# SOURCE MATERIAL:
━━━━━━━━
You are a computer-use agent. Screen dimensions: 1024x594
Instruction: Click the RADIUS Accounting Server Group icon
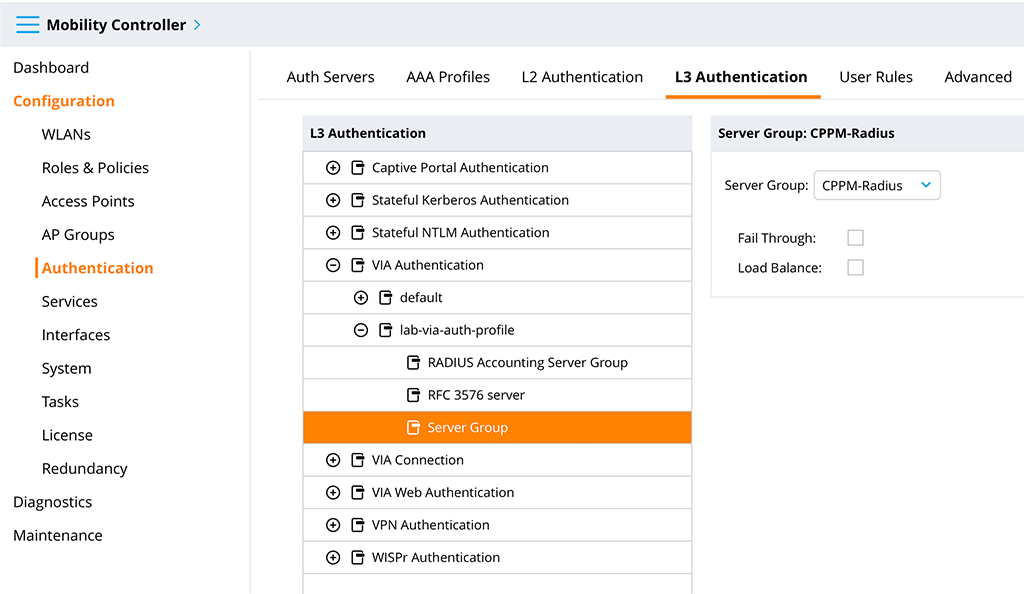(414, 363)
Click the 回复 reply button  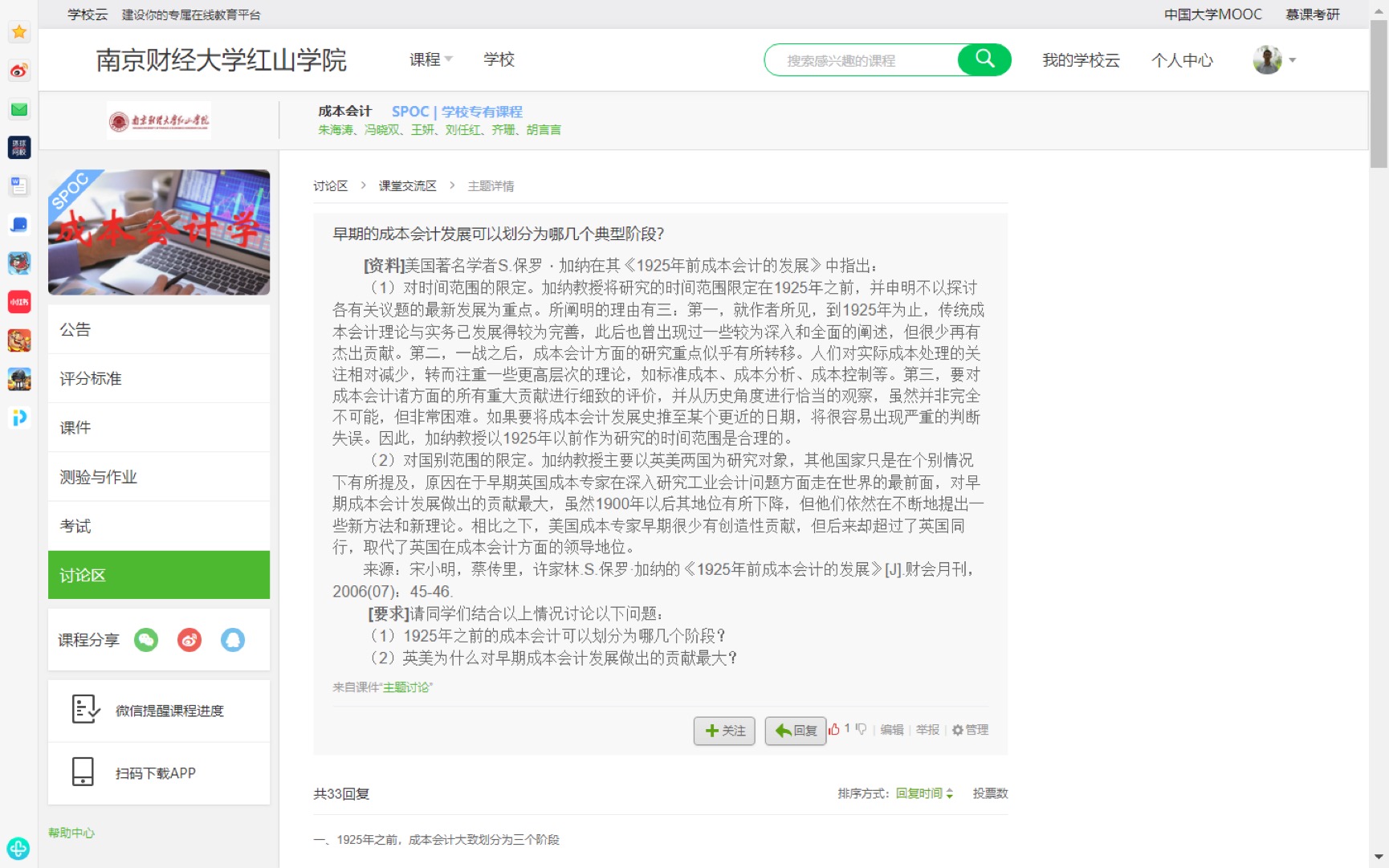[795, 731]
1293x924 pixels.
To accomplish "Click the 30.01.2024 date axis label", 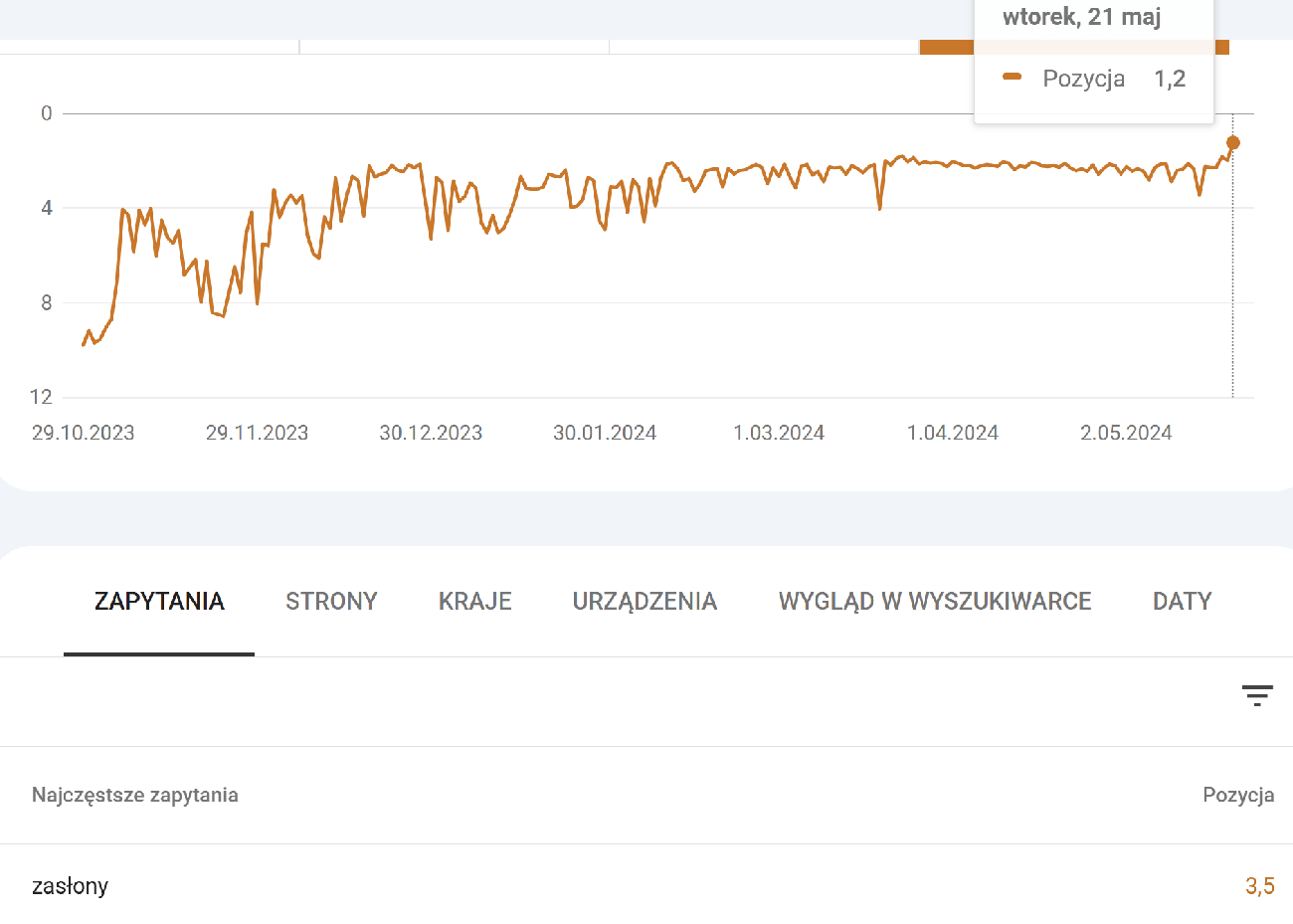I will pos(605,433).
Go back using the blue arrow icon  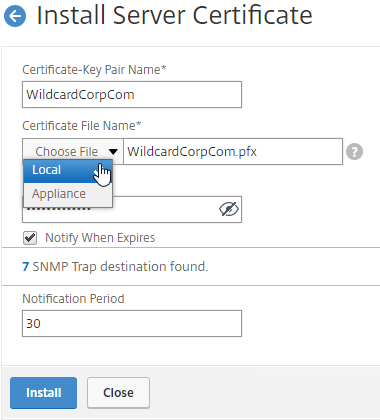click(15, 16)
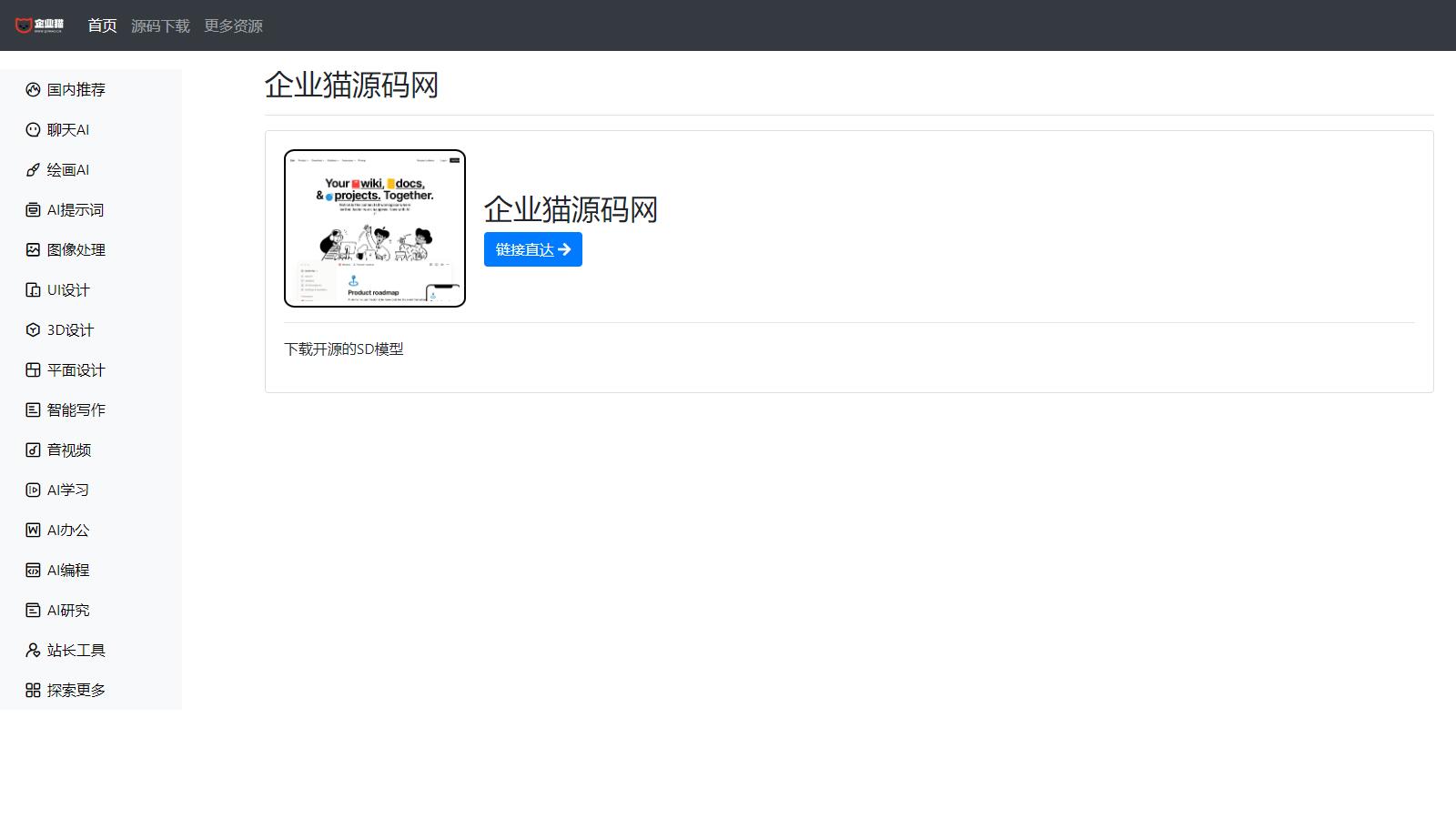Click the 音视频 music icon
Screen dimensions: 1456x819
point(33,450)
━━━━━━━━
How many lines of the data above contain the string "dimensions", matching case exactly? Reply with the number alone.

# PROBLEM SOLUTION:
2